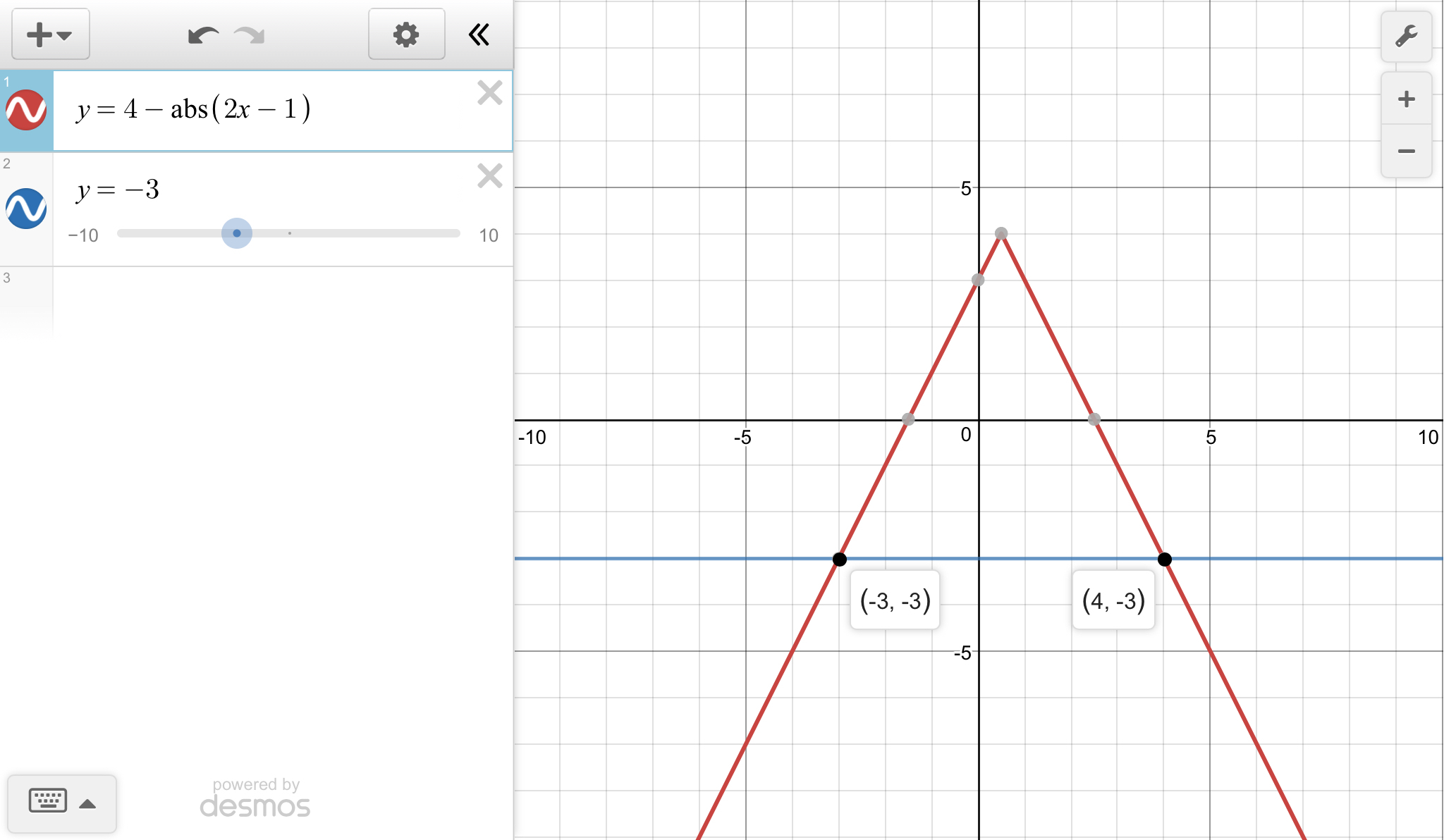1444x840 pixels.
Task: Click inside the y=4-abs(2x-1) expression field
Action: 194,110
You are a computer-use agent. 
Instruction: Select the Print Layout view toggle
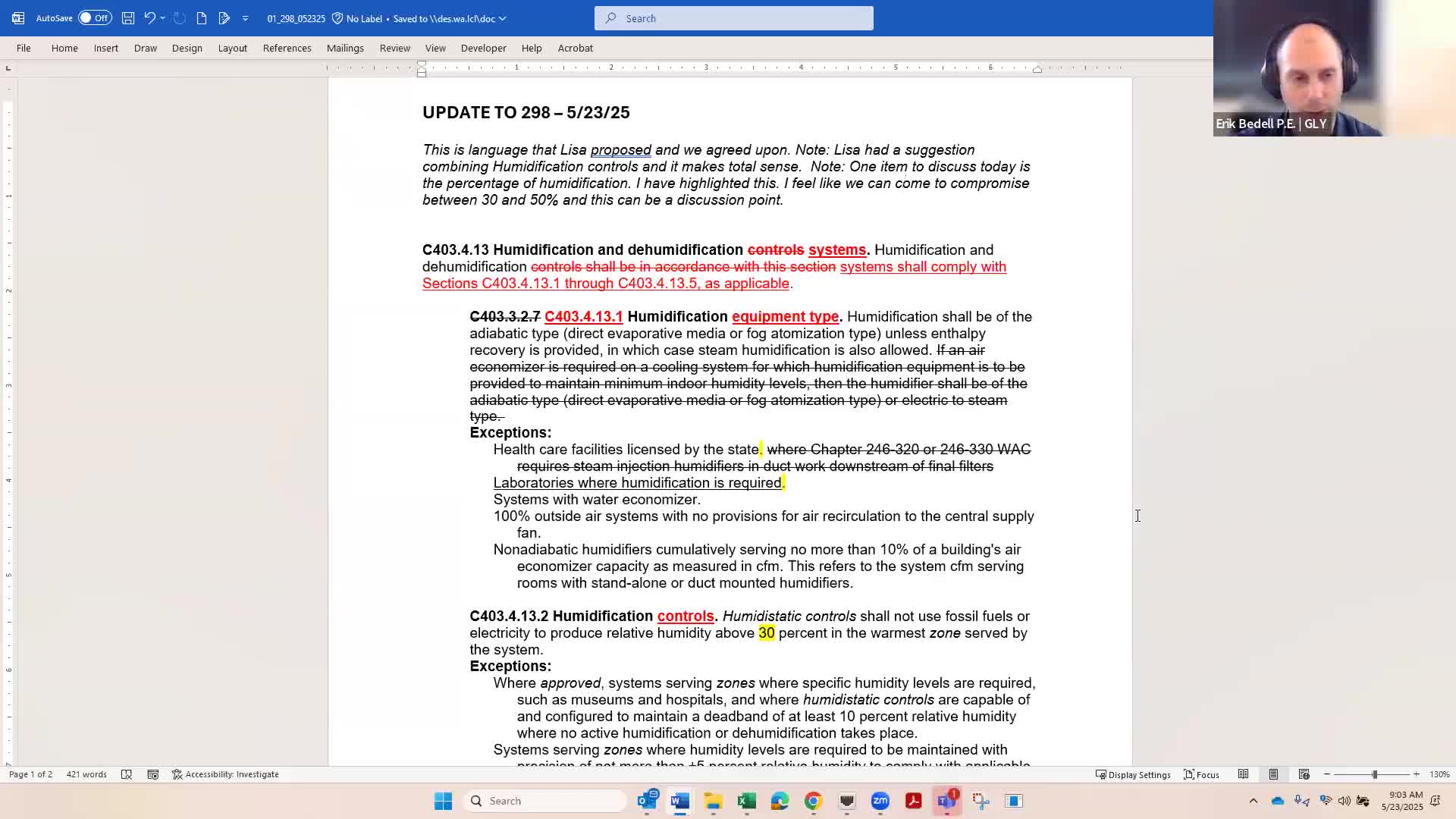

——

● Work item:
No pictures belong in the copy: reproduce exactly the lines above from the one that contains "You are a computer-use agent." through the last line of the entries.

● Solution for this problem:
You are a computer-use agent. 
Instruction: Select the Print Layout view toggle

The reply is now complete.